ФРАГМЕНТ ТЕКСТА.
+++

Потом, когда Александр Николаевич работал над книгой о «Конструировании и расчетах на прочность судовых турбин», он давал мне на прочтение рукописные листы и чаще всего принимал мои замечания и поправки, особенно касавшиеся литературного стиля. И «жаловался» своей жене-писательнице, что я чересчур к нему придираюсь.
А история с ОМК (Обществом Матерей-Комсомолок), действительно, могла кончиться большими неприятностями. Незадолго до того выбрали меня комсоргом «этажа» - больше некого было. Толя Абрикосов - отец семейства, Нина и Марина – мамаши. Не повезло им: годом раньше комсомольский возраст увеличили с 26 до 28 лет. И ещё на нашем этаже работали 3 девушки, молоденькие, после техникума. А от комсомольцев, кроме сидения на собраниях, требовалось принимать участие в спортивных соревнованиях, в сборе металлолома, в сети политпросвещения и т.д. Все это называлось общественной жизнью. Я один за всех бегал, прыгал, играл в баскетбол, поднимал штангу. Попросили - написал заметку в стенгазету. Собраний, правда, не проводил. А тут из комсомольского бюро потребовали от низовых ячеек, чтобы дали предложения по оживлению комсомольской работы. Моим комсомолкам все это - до лампочки. И я решил порезвиться: написал от имени Нины и Марины предложение - создать «Общество Матерей-Комсомолок» - ОМК! Мол, спорт, металлолом, конечно, нужны, но воспитание детей - тоже очень важное дело, и его нельзя пускать на самотёк, а надо поставить под контроль комсомольской организации. Чтобы наши дети буквально с молоком матери всасывали идеи, с которыми мы боремся и живём. Членами ОМК могут быть комсомолки-матери и те, кто хочет или надеется стать матерью. И далее - конкретные формы работы: обмен опытом, коллективное разучивание комсомольских колыбельных и тому подобное... А чтобы Нина и Марина сразу не отказались от авторства, уговорил их написать, что они хотели бы в обеденный перерыв слушать лекции о современной живописи. Само собой, в комсомольское бюро отдал только свой опус.

+++

ИЗВЛЕЧЁННЫЙ МАТЕРИАЛ.
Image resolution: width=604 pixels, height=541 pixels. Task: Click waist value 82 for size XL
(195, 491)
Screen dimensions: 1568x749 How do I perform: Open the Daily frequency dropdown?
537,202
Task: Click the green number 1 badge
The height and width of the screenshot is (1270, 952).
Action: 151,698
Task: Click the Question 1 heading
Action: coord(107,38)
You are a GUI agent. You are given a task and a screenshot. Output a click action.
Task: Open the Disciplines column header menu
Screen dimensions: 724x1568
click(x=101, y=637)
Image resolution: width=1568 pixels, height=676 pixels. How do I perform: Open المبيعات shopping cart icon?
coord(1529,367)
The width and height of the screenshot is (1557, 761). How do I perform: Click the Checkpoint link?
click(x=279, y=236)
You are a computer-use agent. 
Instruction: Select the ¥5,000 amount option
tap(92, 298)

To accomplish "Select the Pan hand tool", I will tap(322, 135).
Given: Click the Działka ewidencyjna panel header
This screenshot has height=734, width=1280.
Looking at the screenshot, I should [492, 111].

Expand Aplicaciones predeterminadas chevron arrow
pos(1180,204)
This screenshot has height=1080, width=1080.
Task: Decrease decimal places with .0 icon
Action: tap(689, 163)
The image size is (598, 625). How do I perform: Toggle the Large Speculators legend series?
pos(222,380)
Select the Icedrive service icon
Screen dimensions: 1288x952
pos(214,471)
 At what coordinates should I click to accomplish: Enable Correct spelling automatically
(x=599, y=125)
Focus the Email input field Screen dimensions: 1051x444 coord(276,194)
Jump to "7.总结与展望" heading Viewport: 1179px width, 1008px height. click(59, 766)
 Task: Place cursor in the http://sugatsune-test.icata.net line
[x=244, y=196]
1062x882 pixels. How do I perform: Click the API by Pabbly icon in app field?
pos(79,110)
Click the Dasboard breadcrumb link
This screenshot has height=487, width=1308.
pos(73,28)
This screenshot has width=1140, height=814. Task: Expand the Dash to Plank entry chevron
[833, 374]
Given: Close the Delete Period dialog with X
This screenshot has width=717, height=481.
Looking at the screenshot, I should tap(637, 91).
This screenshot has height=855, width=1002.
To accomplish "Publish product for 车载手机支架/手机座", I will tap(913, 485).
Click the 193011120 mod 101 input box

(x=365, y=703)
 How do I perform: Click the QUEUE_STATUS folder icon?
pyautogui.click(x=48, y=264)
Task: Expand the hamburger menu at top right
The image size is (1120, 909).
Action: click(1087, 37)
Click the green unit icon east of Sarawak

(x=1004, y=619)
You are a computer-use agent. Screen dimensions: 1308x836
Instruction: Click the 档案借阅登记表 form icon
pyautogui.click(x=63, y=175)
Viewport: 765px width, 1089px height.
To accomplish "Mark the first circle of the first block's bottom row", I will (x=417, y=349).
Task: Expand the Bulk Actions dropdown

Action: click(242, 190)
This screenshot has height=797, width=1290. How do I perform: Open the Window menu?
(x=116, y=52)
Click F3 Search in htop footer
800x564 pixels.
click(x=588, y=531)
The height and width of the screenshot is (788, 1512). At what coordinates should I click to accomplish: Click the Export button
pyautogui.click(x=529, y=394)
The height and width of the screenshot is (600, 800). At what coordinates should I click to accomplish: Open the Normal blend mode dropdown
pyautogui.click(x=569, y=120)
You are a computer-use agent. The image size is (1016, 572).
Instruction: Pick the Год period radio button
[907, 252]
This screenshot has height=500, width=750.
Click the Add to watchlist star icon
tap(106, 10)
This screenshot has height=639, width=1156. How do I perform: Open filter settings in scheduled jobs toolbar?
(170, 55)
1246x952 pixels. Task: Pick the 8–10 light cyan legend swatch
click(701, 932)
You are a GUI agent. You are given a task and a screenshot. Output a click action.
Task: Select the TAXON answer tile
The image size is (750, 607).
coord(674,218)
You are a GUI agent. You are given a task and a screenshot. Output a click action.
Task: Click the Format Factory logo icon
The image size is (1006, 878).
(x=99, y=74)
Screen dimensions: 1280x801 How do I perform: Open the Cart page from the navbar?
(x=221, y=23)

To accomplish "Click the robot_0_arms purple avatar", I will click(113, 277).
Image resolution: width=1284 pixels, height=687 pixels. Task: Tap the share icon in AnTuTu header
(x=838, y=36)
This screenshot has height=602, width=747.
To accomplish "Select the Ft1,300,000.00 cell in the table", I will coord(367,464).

+++

УСЛОВИЕ ЗАДАЧИ.
Перепишите фрагмент текста, начиная со слов «Потом, когда Александр» и заканчивая словами «к нему придираюсь.». Замените в нем «рукописные листы» на «машинописные листы».

ОТВЕТ.
Потом, когда Александр Николаевич работал над книгой о «Конструировании и расчетах на прочность судовых турбин», он давал мне на прочтение машинописные листы и чаще всего принимал мои замечания и поправки, особенно касавшиеся литературного стиля. И «жаловался» своей жене-писательнице, что я чересчур к нему придираюсь.